I have been doing expansions for what feels like an eternity now. Can someone clarify I’m on the correct path so far with my working. Thanks

Question 9.
F324D137-F2E4-4AC6-9DE4-DA7993BAC494.jpeg

My work.
0A86425E-2F39-4D9F-A22C-98BD9F202DF2.jpeg

So, next would be to expand the brackets and then compare the co-efficient from the given solution in the question to find b?
(edited 1 year ago)
Original post by KingRich
I have been doing expansions for what feels like an eternity now. Can someone clarify I’m on the correct path so far with my working. Thanks

Question 9.
F324D137-F2E4-4AC6-9DE4-DA7993BAC494.jpeg

My work.
0A86425E-2F39-4D9F-A22C-98BD9F202DF2.jpeg

So, next would be to expand the brackets and then compare the co-efficient from the given solution in the question to find b?

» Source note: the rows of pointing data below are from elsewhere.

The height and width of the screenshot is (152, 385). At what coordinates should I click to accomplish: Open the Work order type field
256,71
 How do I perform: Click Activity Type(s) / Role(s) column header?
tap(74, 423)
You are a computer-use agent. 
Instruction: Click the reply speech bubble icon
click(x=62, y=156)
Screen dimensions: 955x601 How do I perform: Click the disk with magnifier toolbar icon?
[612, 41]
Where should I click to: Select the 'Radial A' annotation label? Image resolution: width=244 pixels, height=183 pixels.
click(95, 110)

You have the unknowns n and a as well. Id use the linear and quadratic terms to get them and the cubic term should give you b. Note youll have to expand the (1+ax)^n up to the cubic term.
(edited 1 year ago)
Reply 2
It states up to the first three non-zero terms. Up to the quadratic term should suffice? When you expand with (1-x) the cubic term is found (-x)(x²).

I’m approaching it from the point as there’s no x term in the answer given.
I can equate na-1=0 to find the value of a in terms of n.
Original post by KingRich
I have been doing expansions for what feels like an eternity now. Can someone clarify I’m on the correct path so far with my working. Thanks

Question 9.
F324D137-F2E4-4AC6-9DE4-DA7993BAC494.jpeg

My work.
0A86425E-2F39-4D9F-A22C-98BD9F202DF2.jpeg

So, next would be to expand the brackets and then compare the co-efficient from the given solution in the question to find b?

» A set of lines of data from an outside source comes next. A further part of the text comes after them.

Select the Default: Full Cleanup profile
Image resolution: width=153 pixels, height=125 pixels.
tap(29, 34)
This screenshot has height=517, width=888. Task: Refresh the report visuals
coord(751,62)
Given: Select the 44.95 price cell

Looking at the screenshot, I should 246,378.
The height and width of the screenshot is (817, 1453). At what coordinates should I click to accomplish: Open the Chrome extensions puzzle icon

I can help you out . My As level teachers just concluded the topic
Original post by KingRich
It states up to the first three non-zero terms. Up to the quadratic term should suffice? When you expand with (1-x) the cubic term is found (-x)(x²).

I’m approaching it from the point as there’s no x term in the answer given.
I can equate na-1=0 to find the value of a in terms of n.

The linear term is
0x
so that gives you the
na-1=0
Then use that with the quadratic coefficient to get n and a. Then use the cubic term to get b.

Youre equating cubic terms to get b. You need to expand (1+ax)^n up to the cubic term as youre multiplying it by (1-x). The
cubic term * 1 - quadratic term * x
gives b.
Reply 5
Original post by Dammie(grateful)
I can help you out . My As level teachers just concluded the topic



This is year 2 work but the expansion taught in As level should work the same way. If you’d like to attempt to answer, then I encourage you to. Obviously don’t give me the answer if you find it.
Reply 6
Original post by mqb2766
The linear term is
0x
so that gives you the
na-1=0
Then use that with the quadratic coefficient to get n and a. Then use the cubic term to get b.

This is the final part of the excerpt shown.